今月になって、割安バリュー株投資家の億り人かぶ1000さんが「買い時の銘柄が多くて絞れない」とポストするなど、目に見えて多くの優良株が売り込まれて割安になっている状況です。そこに来て、数日の間で相場を今年引っ張っていたAI半導体銘柄から資金が大量に抜け、今まで売られて割安に置かれていた多くの銘柄が値を取り戻す動きが見られた。保有銘柄も日経平均が下げる中で全面高となるなど、ついに出遅れ銘柄の逆襲が始まったか、と。

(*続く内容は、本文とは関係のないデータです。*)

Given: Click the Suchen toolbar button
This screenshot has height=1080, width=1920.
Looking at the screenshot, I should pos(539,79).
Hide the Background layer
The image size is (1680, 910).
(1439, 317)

6月は配当金入金が相次ぐ月であり、キャッシュが増え、買い増し余力が出たところです。買い増しでも、新規に無保有の銘柄を買い付けるでもいいんですが、隣の芝ばかり青く見える中で改めて保有銘柄を見返すと、あるじゃないか、と。ここまで安くなっているんだな、安く見える他の無保有の銘柄群と遜色ないじゃないか、と。魅力的な会社は多いけど、やはり買うなら買い増しだな、と。
まず筆頭はアイフルが新たに設立の持ち株会社の傘下に入ってホールディングスとなったムニノバHDです。所謂サラ金です。利用したことはないですし、イメージ悪いですが、業績は堅調で、復配も果たし、大幅増配、一気に高配当となったところに中銀の利上げが来て、調達金利上昇、一方で貸出金利は法定上限があり業績に逆風、過払い金関係の支払いも完全に終わったわけではない、など、増収増益予想にもかかわらず売り込まれ、PER=6倍台までたたき落され、配当利回りは4.42%まで高まっています。みずほ、オリコと業務提携を結び、調達先多様化、非ローン分野も強化、店舗廃止でコスト減など、次々施策を打っている。この成長株が、まるで業績が長く横ばいの成熟企業のような割安ぶりに。買い増すなら外せない候補です。
次が、東海旅客鉄道です。今期は万博特需剥落を見込んで減収減益予想。配当利回りは1%を割り、JR各社でも低い。しかし、それにしてもPER=6.15倍はやりすぎ。他のJR各社は10倍は超えています。東日本は16倍弱。東海は営業利益率では他のJR各社を引き離しており、一番高利益体質です。リニア工事費が静岡工区でつまずいている間に膨張したことなどもネガティブ視されている。そこも今年になって県との協議が完了しました。ついに動き出します。工事費も賄う財務健全性がある。配当ではなく自社株買いで還元も。私は去年末に大きくここを買いましたが、一時は今年の下落で25%以上も含み損となりました。ごく最近になって、数%巻き返しています。イラン情勢も旅行関連全般にネガティブとなり、まず原油高が航空関連を直撃し、波及した形。色々重なってここまで割安になってしまった。今、反発が開始したかのように見える形。ここで買いたかった、という。買って、一時的にまた安値を掘っても数年後に後悔しているようなことは考えづらいと思います。
他、新社長となり大幅増配、優待新設と還元を強める超割安株の丸八HDもいい意味で不気味。
長く赤字体質だった篠崎屋も新社長の下、新規事業も固まりつつあり、ようやく黒字定着、ついについに復配と、これも楽しみ。
JTも業績堅調。
業績は微妙で減配でも割安で、あのバリュー株投資の光通信が大株主入りした鳥羽洋行も安定している。
何せ様々な銘柄が昨今のAI半導体相場で割安に捨て置かれ、また利上げが理由で逆風が警戒されて過度に売り込まれるなどで割安になり、上値余地が大きい。今、投資を始める人がうらやましいかも?
AI半導体の上昇に乗らないと、株をやる意味がない、どこかで乗りたい、と焦るのはわかる。つい昨日も、キオクシアの乱高下で一儲けを狙って大損した、というポストも見ました。そんなことする必要はないと思います。コロナショック後戻り相場と同じです。あの頃、かぶ1000さんは淡々と割安バリュー株を買っていました。そしてその後、今に至るまで毎年驚異的パフォーマンス。コロナショックの年こそぱっとしませんでしたが、その頃にかぶ1000さんを笑い、オワコン呼ばわりしたにわか個人投資家たちは儲けたのはその年だけで、その後大損どころか信用取引で借金して退場し、アカウントを消しています。学びは多かった。こういう経験は大事。リンチの「株で勝つ」などの本にも事例は書いてありますが、やはり実体験に勝るものはない。地に足をつけていこう、と思いました。